Toronto Police Chief Bill Blair called Worthington an iconic personality in the City of Toronto.
“He was a great supporter of police and a friend, but he would be critical if he felt it was needed,” Blair said.
Meanwhile, Onley said Worthington was an amazing talent.
“I was invited by the family to attend which is an enormous honour. He was full of life,” Only said.
Clarkson said he always understood the military.
“I have known him for 50 years since my broadcast days. The Second Battalion hold Peter in high regard. He will always shine,” Clarkson said.
Casey Worthington, his son, joked the family knew if their house were on fire, his father would save his dogs first and at times, Worthington’s funeral seemed more like a roast as friends and family members fondly recalled his exploits.

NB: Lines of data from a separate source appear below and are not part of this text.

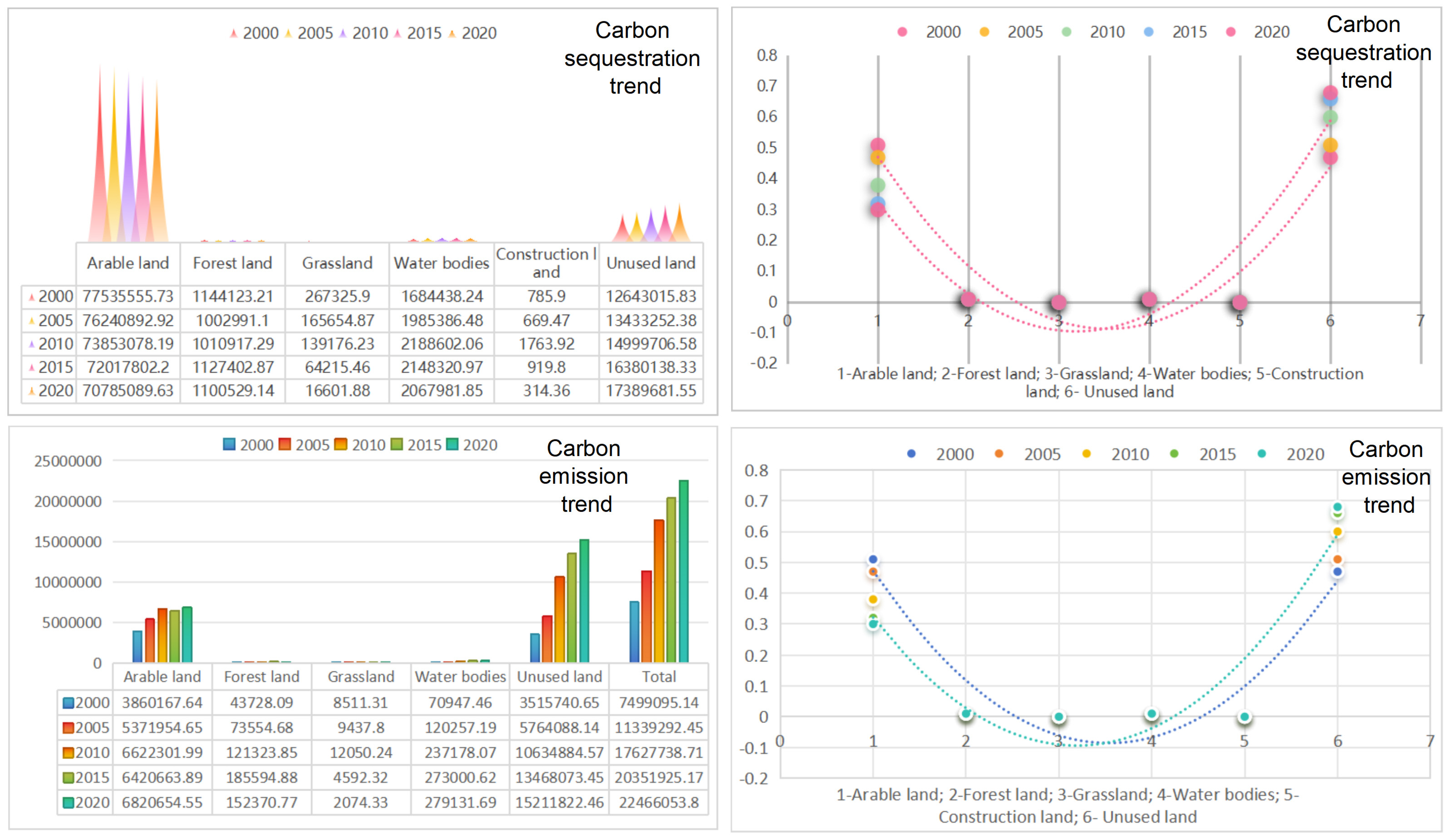The image size is (1449, 840).
Task: Select the Total column header in emission table
Action: pyautogui.click(x=658, y=677)

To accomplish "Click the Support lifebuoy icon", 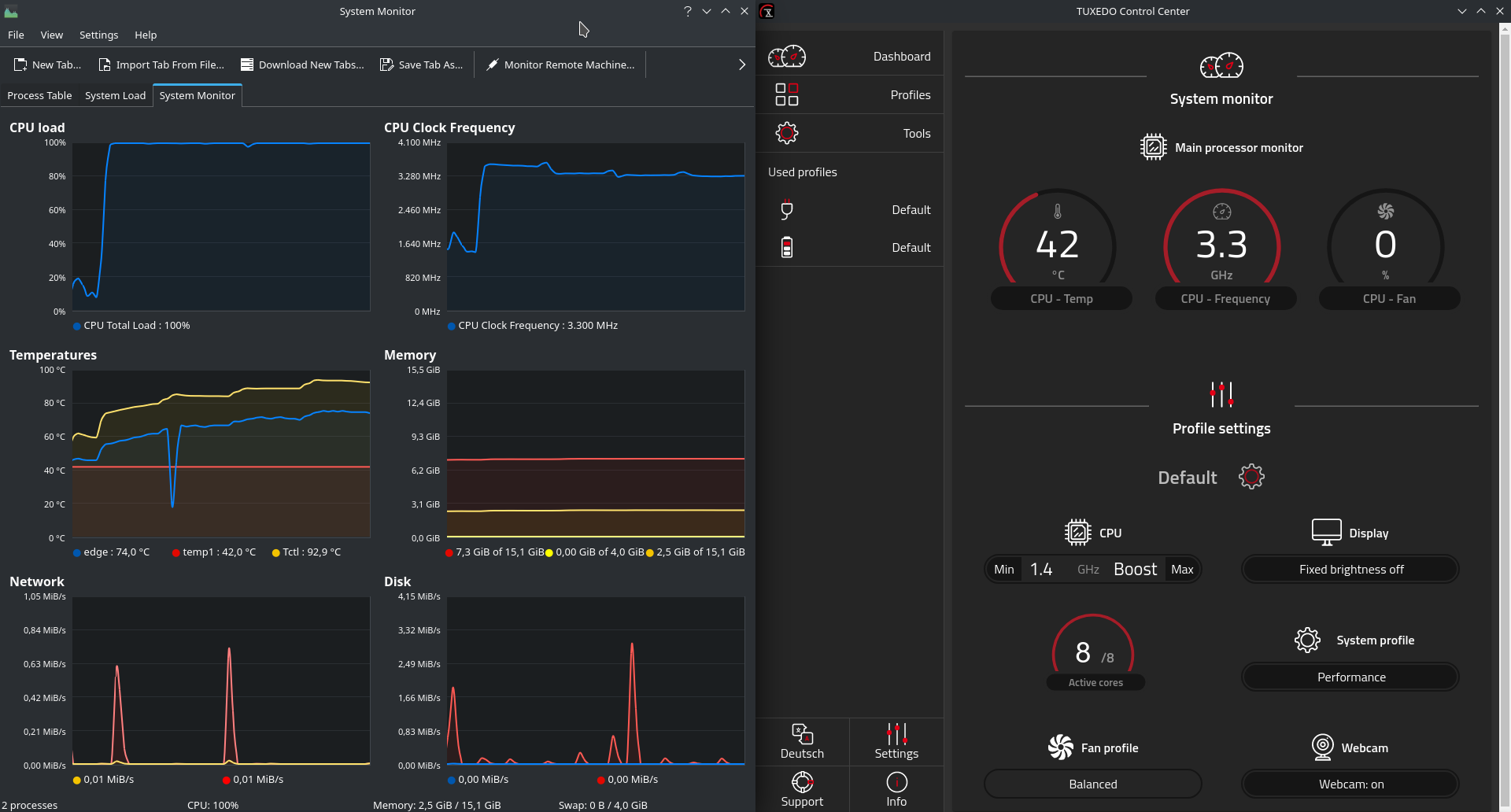I will (x=802, y=782).
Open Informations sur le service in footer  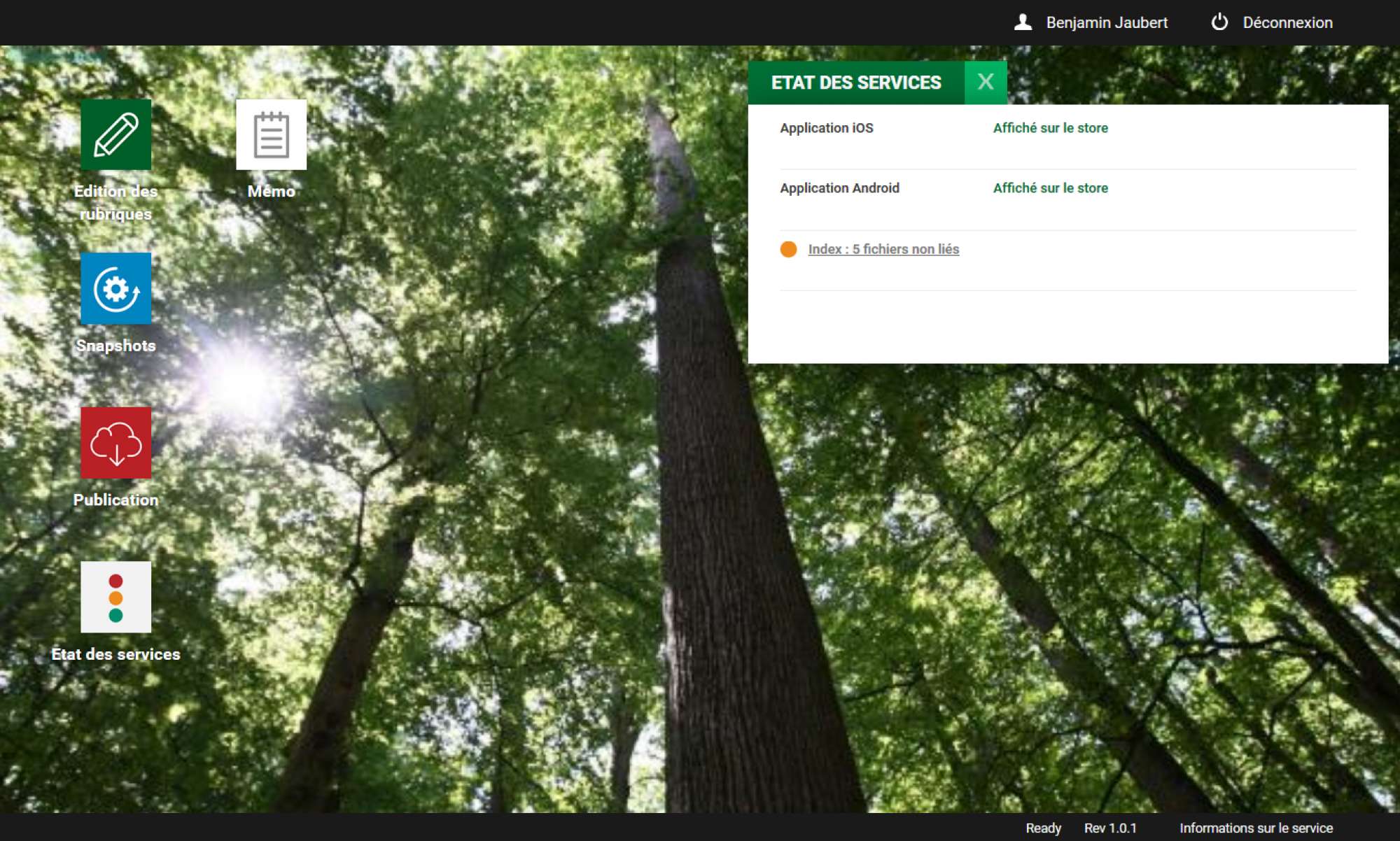tap(1256, 828)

A family friend read remarks by Worthington’s wife, Yvonne Crittenden, who recalled how Peter wrote with “clarity, honesty and passion” and how his many readers stuck with him over the years and on her own loss.
“He was my soul-mate, my best friend,” Crittenden said.
Worthington is survived by Yvonne, children Guy, Danielle and Casey, son-in-law David Frum and grandchildren Miranda, Nathaniel, Wilson, Jackson, Beatrice and Kathleen.